- RECORDS TO USE
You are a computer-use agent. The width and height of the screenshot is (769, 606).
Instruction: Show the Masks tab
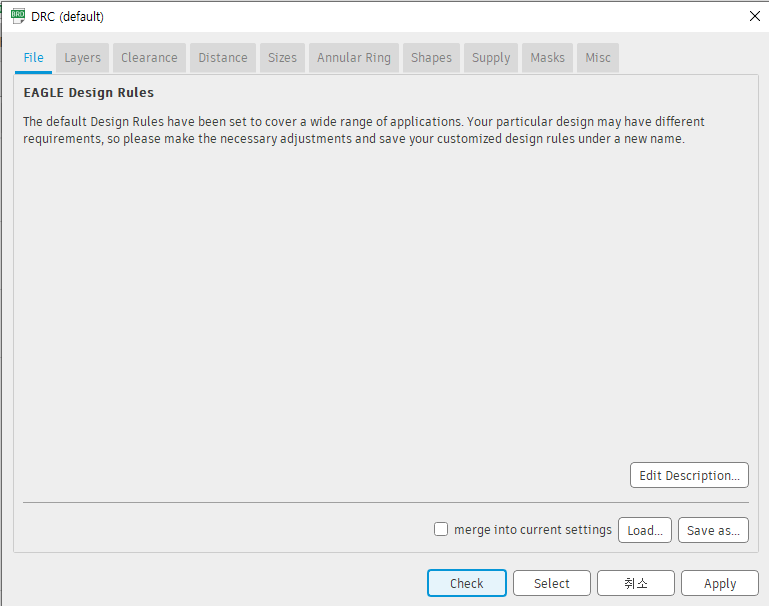pyautogui.click(x=547, y=58)
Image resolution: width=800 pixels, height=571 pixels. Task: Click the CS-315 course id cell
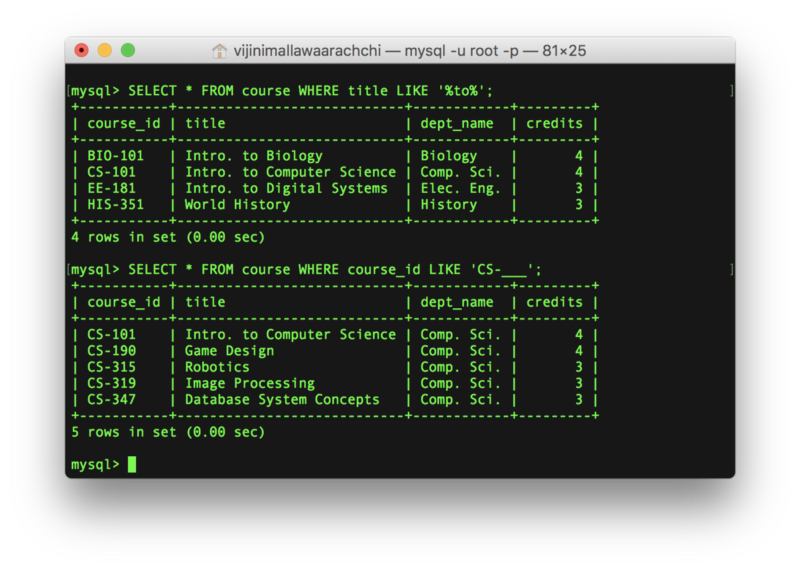click(111, 367)
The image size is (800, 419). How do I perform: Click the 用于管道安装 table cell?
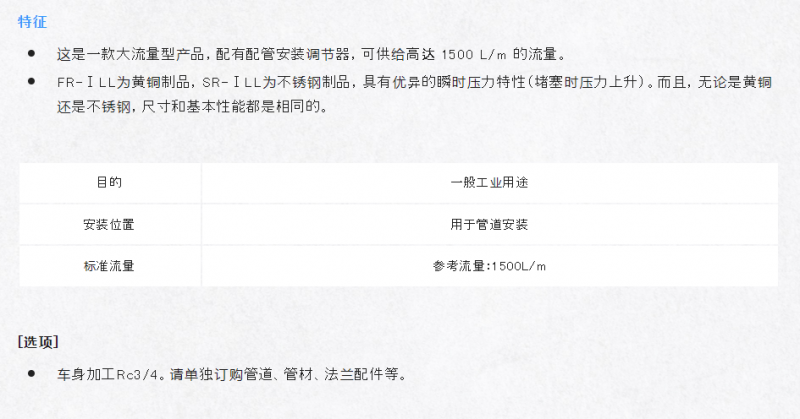click(x=489, y=225)
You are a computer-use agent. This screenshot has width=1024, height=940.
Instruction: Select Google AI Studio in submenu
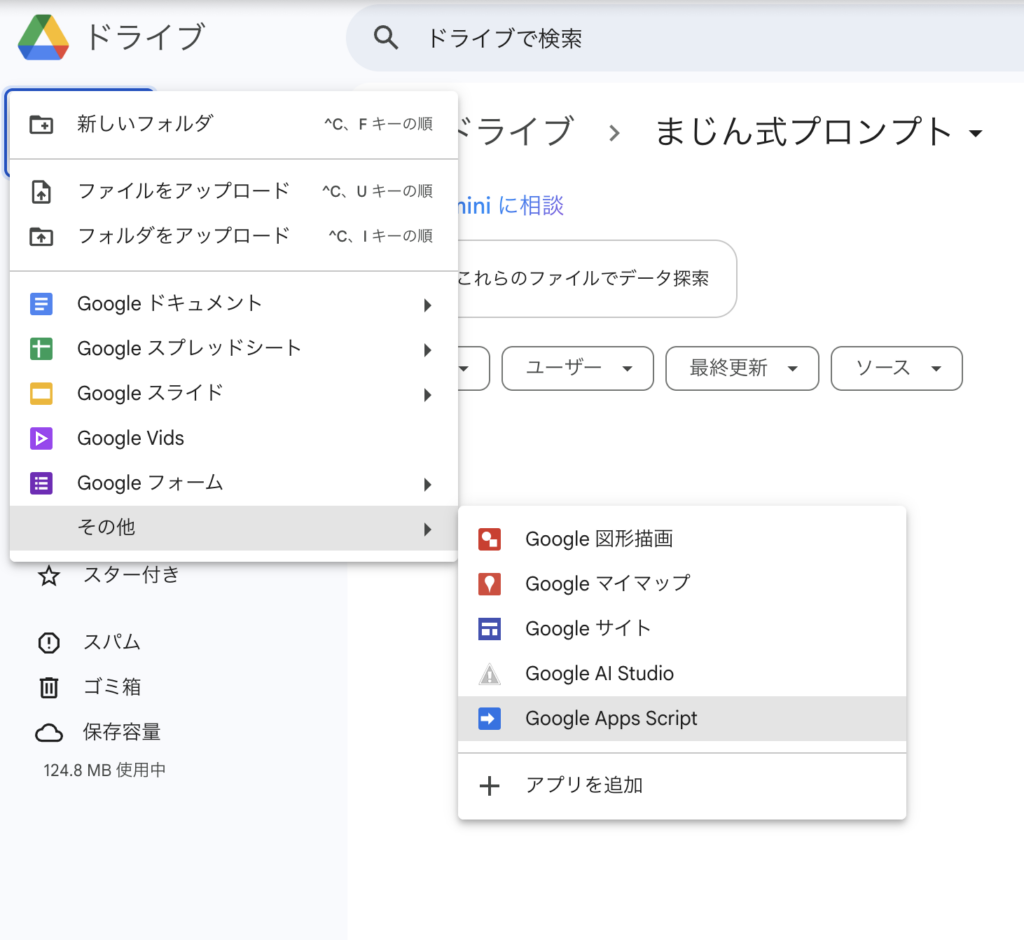[x=599, y=674]
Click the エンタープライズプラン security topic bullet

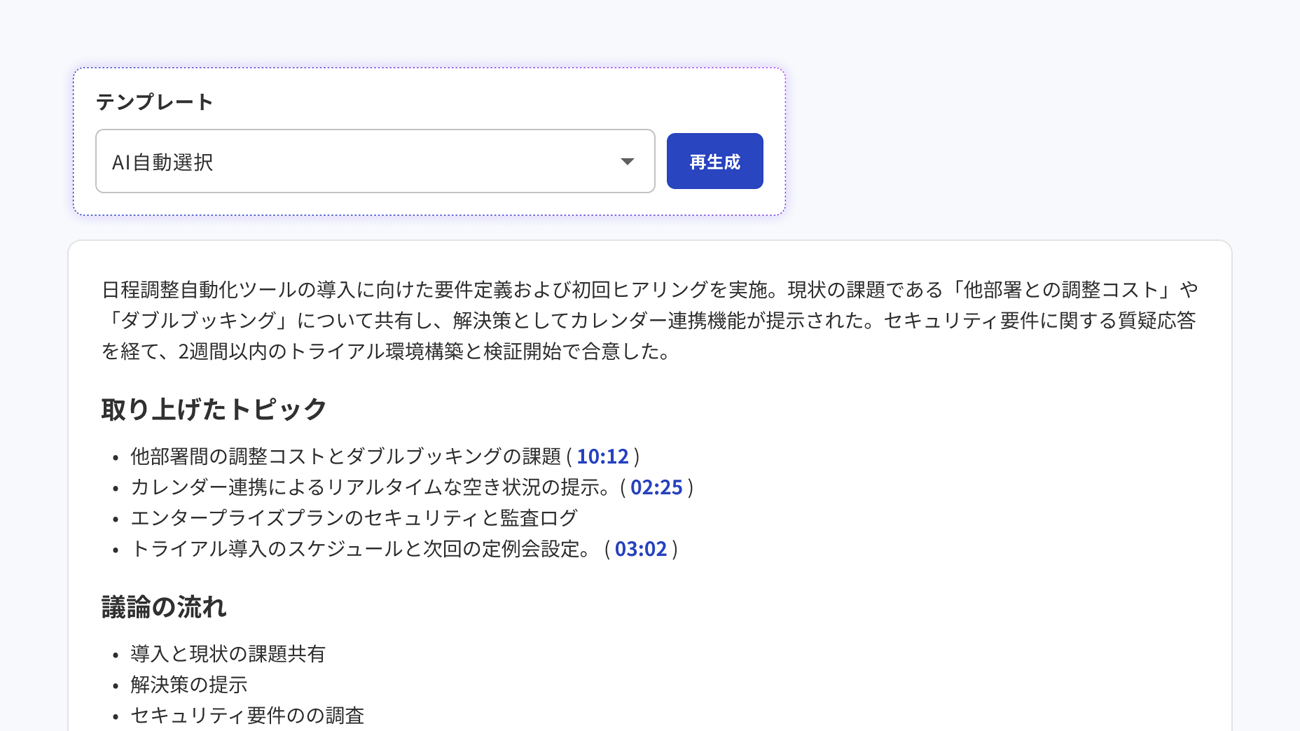click(354, 518)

- EXERCISE OBJECTIVE
Could you return all lines from the records that include the word "agent"?

- SOLUTION TO THIS PROBLEM
You are a computer-use agent. The width and height of the screenshot is (769, 606).
You are a computer-use agent. This screenshot has width=1024, height=940.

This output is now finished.